Classification of service— In the instant case, the applicant is a Mine Developer and Operator (“MDO”) and is presently engaged in the developing and operating a Coal mine at Kiloni, District Chandrapur, Maharashtra (“the Mine”). This mine has been allotted to Karnataka Power Corporation Limited (“KPCL”) by the Govt. Of India, for mining of coal and to be used only for captive purpose in generation of power BY KPCL.
The Applicant has been tasked by KPCL with developing and operating the Mine & excavating coal & delivering it to KPCL for generation of power. The Agreement lays down detailed guidelines & terms & conditions which governs the rights of KPCL & Applicant and also lays down various parameters of performance of the Applicant. It is this activity of the Applicant and the Agreement which is the basis for the subject issues.
The applicant, seeking an advance ruling in respect of the following questions:
Question 1 – Whether the activity carried out by the Applicant under the Agreement is supply of Goods or is a supply of Service and should accordingly be subject to GST under HSN 2701 (chargeable @ 5% as supply of coal) or under HSN 9986 (chargeable @ 18% as Support Services to Mining)?
Question 2: Since, in terms of Article 24.3 of the Agreement, the right and ownership on the Coal mined by the Applicant always vests in and remains with KPCL and the Applicant is only responsible for excavation, transport and delivery, and as such cannot transfer ownership to the coal, whether the applicant should raise an invoice under MGST/CGST or under IGST in as much as the Applicant is of the view that the entire activity takes place in the State of Maharashtra only.
Question 3: Can the present contract be treated as a single consolidated contract or a divisible contract in view of the fact that four components of the contract (viz. Excavation of Coal, Transport Service, Handling Charges (ind. Additional Handling Charges) and Restoration and Rehabilitation charge] are clearly distinguishable and separately identifiable and therefore the tax treatment under GST shall also be different and separate?
Question 4: There are certain other components like Royalty, MMDR, DMF Fund, Cess, Stowing Excise Duty, Reserve Price, etc. which are levied on the coal excavated from the Mine which is payable directly by KPCL to the Government of India and the State Government of Maharashtra. The Applicant neither has any liability to pay nor does it makes any payment of such amount. Under the circumstances, is the Applicant required to consider such amounts/payments for the purpose of determining the transaction price in any of the situation as enumerated above?

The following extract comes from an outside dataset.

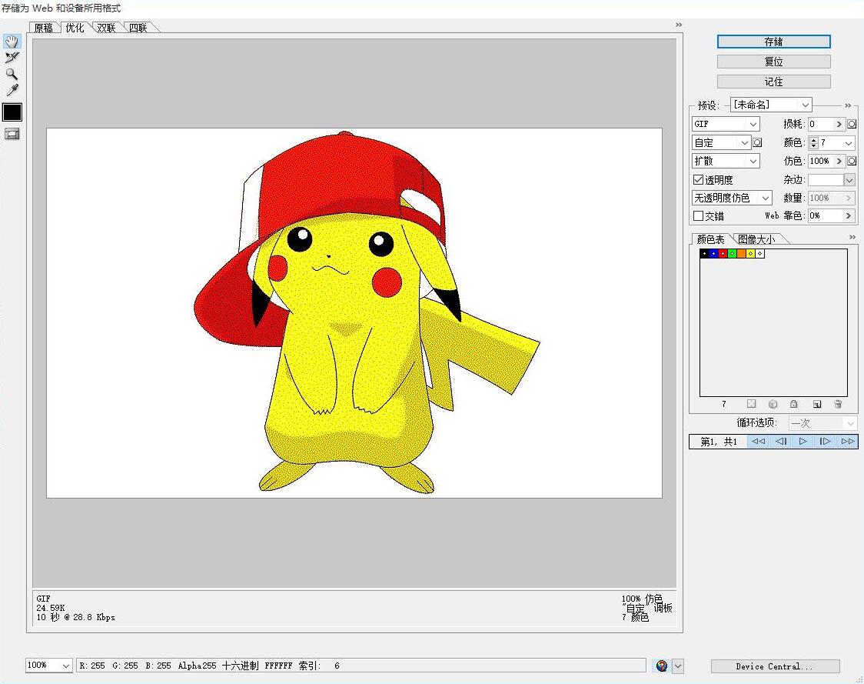Select the Hand tool
This screenshot has height=684, width=864.
pyautogui.click(x=12, y=42)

Held that— The first question raised by the applicant is whether the impugned activity carried out by the Applicant under the subject Agreement is supply of Goods or is a supply of Service and whether the said activity should accordingly be subject to GST under HSN 2701 (chargeable @ 5% as supply of coal) or under HSN 9986 (chargeable @ 18% as Support Services to Mining).
The coal, as goods, belongs to the Mine Owner i.e. the Government of India and the Government of India has allotted the Mines to Karnataka Power Corporation Limited (“KPCL”) for mining of coal, to be used only for captive purpose in generation of power by the KPCL. Therefore, there is no supply of coal by the applicant, purely because the applicant neither has any ownership rights on the coal nor has any rights to sell the coal that has been excavated by it. Hence, the applicant is involved in supply of services in the instant case (as seen from the ‘Scope of Supply” in the Agreement) and there is no supply of coal by the applicant.
The impugned activity carried out by the applicant is supply of services and not supply of goods.
Question No. 2 & 3 were withdrawn by the applicant during the course of the Final Hearing.
The applicant (supplier of service) and KPCL (recipient of service) are not related persons and price is the sole consideration for the supply.
The amounts towards Royalty, MMDR, DMF Fund and Reserve Price are payable by KPCL directly to Government of Maharashtra and which is being paid accordingly by KPCL. Therefore, the said amounts are not payable by KPCL to the applicant. From the submissions we also find that the said amounts are not paid by KPCL to the applicant. Thus the amounts towards Royalty, MMDR, DMF Fund and Reserve Price are neither payable nor paid to the applicant by KPCL. Hence the provisions of Section 15 (1) are not satisfied in the subject case.